Изволи милость сотворити мнейшу

рабу вашему монаху худейшу,

Не положите своего ми гневу,

послушающе немаго напеву.

[Цит по: Браиловский, 431]


Полвека спустя Кантемир, тоже силлабик, нашел такое сравнение для поэтов–предшественников, которые «песнь пели»:

Как немазанны двери скрипели

Ветчиною.

[Кантемир, 261]


Для Кантемира силлабики первых поколений — такая же «старина», как протопоп Аввакум, «самая безмозгая, буйная и упрямая голова» (это сказано в «изъяснениях» к сатире IX) [Кантемир, 188]. Всем суждено кануть в Лету, потому что забвение Кантемир считал неким правилом петровской и послепетровской культуры с её установкой на обязательную новизну. Этому правилу поэт подчинял и свои стихи:

Когда уж иссаленным время ваше пройдет,

Под пылью, мольям на корм кинуты, забыты

Гнусно лежать станете, в один сверток свиты

Иль с Бовою, иль с Ершом; и наконец дойдет

(Буде пророчества дух служит мне хоть мало)

Вам рок обвертеть собой иль икру, иль сало.

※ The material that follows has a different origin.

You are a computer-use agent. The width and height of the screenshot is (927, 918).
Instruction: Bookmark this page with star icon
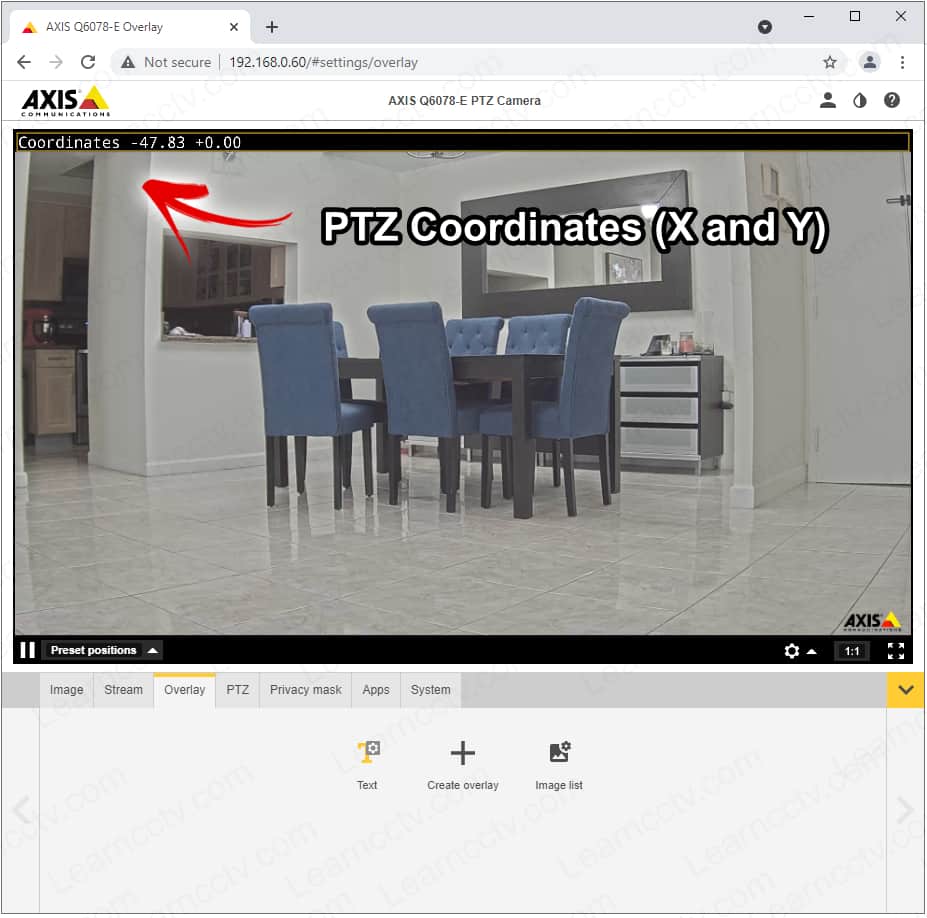[830, 62]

Узнаете вы тогда, что поздно уж сети

Боится рыбка, когда в сеть уж попалась…

[Кантемир, 217]


Таков просветительский взгляд: всякое новое поколение просвещеннее ушедшего — и, следовательно, его творчество лучше. Но это явное упрощение. Между цивилизацией и искусством нельзя ставить знак равенства. У них разные судьбы. Цивилизация стареет, искусство же (если это подлинное искусство) — никогда. «История культуры есть не только история изменений, но и история накопления ценностей, остающихся живыми и действенными элементами культуры в последующем развитии» [Лихачев, 1973б, 5], Соответственно эпохи забвения сменяются эпохами воскрешения. Уже в XVIII в. стали «воскрешать» древнерусское искусство, и этот процесс продолжается до сих пор. Он охватил Аввакума и Симеона Полоцкого, «Бову» и «Ерша Ершовича», средневековую монодию и партесное пение, иконопись и «неподобную» живопись Симона Ушакова. Культура — это единый процесс, все отрезки которого равноправны.

На чем покоится единство культуры? В чем воплощается? Культура располагает запасом устойчивых форм, которые актуальны на всем ее протяжении. Эта тема основательнее всего разработана на материале сюжетов и мотивов [см. Tubach]. Но один и тот же сюжет в разных эстетических системах обретает специфический культурный смысл. Возьмем для примера некую религиозную легенду, отразившуюся в прозе Льва Толстого и протопопа Аввакума — у первого в «Отце Сергии», у второго в Житии.